2
votes

If I have an ANTLR grammar as follows:

grammar Test;
options {
  language = Java;
}

rule : (foo | bar);


foo : FOO ',' FOO;   
bar : BAR; 

FOO: ('0'..'9')+;
BAR: ('a'..'z' | 'A'..'Z' | '0'..'9' | ' ')+;
WHITESPACE: (' ' | '\t')+ { $channel=HIDDEN; };

And I use a test string:

12abc3

this (I believe) is a BAR token which satisfies a bar rule and is parsed as such. Bravo.

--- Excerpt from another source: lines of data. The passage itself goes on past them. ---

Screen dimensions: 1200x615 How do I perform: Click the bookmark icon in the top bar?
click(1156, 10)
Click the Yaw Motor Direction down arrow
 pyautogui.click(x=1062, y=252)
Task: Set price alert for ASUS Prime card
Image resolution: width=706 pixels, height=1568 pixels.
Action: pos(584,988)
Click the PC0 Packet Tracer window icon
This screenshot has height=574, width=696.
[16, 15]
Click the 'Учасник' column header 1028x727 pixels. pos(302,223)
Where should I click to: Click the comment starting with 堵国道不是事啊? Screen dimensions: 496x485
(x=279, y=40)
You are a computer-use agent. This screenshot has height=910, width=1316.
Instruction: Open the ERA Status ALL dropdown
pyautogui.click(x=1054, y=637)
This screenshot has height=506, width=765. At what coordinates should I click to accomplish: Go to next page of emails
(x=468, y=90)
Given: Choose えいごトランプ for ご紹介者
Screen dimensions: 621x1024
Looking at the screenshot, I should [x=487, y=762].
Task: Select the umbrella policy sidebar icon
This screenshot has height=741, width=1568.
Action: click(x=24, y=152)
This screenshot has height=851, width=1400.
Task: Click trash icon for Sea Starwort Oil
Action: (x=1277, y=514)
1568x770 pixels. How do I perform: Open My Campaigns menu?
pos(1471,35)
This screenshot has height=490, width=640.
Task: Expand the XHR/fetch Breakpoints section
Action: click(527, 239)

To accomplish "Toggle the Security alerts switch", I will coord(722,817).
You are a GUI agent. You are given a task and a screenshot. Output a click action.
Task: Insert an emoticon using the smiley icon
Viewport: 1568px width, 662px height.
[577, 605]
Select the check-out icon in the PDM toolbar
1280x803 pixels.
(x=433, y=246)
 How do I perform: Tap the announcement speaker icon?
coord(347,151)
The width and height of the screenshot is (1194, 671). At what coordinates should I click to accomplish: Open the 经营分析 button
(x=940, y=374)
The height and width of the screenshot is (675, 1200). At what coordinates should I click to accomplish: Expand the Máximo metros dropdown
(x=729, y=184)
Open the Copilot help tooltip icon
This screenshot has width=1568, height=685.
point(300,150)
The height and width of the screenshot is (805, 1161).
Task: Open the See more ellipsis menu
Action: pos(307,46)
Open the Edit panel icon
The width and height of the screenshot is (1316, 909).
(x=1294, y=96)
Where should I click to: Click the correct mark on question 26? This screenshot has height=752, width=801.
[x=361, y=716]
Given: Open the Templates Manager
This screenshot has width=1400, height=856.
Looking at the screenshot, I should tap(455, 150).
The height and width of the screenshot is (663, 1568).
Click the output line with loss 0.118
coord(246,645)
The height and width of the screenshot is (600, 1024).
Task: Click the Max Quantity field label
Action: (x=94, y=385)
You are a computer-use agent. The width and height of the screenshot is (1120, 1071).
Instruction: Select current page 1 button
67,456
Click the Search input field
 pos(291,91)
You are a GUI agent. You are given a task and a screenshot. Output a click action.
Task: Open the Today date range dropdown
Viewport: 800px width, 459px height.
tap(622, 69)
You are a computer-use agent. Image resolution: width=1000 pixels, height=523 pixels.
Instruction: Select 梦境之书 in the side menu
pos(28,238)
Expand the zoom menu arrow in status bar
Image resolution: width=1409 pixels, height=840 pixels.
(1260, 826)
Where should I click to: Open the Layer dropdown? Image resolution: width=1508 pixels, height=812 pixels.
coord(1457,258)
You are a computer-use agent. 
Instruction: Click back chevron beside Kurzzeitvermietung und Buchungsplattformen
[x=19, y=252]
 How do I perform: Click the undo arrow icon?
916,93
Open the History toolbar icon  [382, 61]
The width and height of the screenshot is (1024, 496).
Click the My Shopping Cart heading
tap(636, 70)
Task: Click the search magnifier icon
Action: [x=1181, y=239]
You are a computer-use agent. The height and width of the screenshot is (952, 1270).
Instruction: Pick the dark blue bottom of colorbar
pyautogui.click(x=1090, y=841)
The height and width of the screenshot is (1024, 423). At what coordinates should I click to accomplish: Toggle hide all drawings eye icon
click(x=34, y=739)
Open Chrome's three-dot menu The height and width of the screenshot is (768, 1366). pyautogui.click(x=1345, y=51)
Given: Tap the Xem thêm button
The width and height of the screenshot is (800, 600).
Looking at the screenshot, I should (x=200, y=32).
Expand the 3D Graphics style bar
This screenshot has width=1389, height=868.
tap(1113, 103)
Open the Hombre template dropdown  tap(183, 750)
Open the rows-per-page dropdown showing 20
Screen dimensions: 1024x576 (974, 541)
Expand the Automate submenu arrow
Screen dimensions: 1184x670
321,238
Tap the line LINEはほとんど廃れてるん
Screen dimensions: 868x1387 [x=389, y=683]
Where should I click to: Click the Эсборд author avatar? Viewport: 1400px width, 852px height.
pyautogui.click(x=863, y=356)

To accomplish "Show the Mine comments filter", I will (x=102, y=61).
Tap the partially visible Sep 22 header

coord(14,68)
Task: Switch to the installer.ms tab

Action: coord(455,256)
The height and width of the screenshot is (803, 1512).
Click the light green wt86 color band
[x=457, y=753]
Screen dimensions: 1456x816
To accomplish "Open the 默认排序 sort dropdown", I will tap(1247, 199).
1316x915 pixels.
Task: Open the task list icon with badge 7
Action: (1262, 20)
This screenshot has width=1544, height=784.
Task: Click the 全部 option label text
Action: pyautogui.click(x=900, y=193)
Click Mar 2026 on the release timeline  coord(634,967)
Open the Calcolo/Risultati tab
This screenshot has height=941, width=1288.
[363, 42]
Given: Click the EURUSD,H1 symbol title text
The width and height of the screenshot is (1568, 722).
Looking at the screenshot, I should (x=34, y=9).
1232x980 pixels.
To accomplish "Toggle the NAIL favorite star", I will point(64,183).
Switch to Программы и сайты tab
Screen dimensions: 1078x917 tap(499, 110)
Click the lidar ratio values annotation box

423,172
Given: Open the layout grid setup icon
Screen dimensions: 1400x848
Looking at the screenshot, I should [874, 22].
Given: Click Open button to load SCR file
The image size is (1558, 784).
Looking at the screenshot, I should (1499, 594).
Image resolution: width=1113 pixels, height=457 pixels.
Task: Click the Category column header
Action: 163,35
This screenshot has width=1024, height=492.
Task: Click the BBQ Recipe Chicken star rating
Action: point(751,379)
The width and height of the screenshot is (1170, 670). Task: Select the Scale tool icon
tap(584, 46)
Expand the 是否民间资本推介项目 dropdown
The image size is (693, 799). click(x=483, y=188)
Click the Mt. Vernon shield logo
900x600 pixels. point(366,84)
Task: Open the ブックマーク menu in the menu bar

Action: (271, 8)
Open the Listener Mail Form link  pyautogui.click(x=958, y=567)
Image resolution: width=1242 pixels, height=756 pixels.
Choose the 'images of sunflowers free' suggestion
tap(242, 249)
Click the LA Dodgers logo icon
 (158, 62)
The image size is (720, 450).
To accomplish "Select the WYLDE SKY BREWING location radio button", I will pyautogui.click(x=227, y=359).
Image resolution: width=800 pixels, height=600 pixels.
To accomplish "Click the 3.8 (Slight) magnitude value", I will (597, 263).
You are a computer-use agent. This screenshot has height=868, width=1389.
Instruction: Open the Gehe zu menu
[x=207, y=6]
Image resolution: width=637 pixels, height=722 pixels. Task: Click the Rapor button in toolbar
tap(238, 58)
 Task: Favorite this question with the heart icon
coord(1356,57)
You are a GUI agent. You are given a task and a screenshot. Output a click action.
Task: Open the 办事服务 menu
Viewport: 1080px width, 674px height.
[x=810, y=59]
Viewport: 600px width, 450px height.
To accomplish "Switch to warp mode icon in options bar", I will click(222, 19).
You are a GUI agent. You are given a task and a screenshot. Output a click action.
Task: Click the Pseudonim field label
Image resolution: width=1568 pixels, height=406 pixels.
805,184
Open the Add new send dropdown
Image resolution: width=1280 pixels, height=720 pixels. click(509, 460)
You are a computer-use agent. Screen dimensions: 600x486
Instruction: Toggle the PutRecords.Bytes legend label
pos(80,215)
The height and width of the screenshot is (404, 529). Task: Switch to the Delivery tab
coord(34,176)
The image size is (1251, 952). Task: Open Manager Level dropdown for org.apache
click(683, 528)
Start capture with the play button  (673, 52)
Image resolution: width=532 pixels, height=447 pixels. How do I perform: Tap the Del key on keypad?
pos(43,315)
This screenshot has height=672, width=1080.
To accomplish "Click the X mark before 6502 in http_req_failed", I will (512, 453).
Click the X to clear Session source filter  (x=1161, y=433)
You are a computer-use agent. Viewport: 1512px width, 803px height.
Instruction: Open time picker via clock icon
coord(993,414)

However, if I have this string:

12

I receive line 1:2 mismatched input '' expecting ','

This seems rather non-deterministic although I'm sure it's not. I understand I'm already in trouble by having two tokens: FOO and BAR that accept digits. But if the parser is going to succeed or fail it should succeed or fail consistently. In other words, in the first case the first character is a 1 and apparently is being evaluated as a member of the BAR token and thus the parser heads down a successful path. In the second case, the SAME first character is being evaluated as a FOO token and thus the path is doomed to fail despite the fact that the string COULD be a successful bar parse. Why the inconsistency? Or am I missing something more fundamental about ANTLR and/or parsing?

2

2 Answers

3
votes

ANTLR doesn't determine the token type until it sees the first character for the next token(or EOF). ANTLR will also attempt a longest match, which is why you see '12abc3' as BAR and not as FOO BAR. In the second case ANTLR will use FOO for '12' because it is listed first in the grammar.

ANTLR basics

ANTLR lexers

0
votes

In addition to Adam answer, you must realize that the lexer and parser, although defined in the same grammar, are being constructed at different times. First the input source is being tokenized and when that has happened, only then the parser operates on these tokens. The tokens are not created while the parser goes through the source (character stream) to favor a complete match (ie. tokenize "12" as BAR). The fact that "12" is being tokenized as FOO is because FOO comes before the BAR rule and has therefor a higher precedence in case of an equal long match.

In short: ANTLR grammars are not PEG's.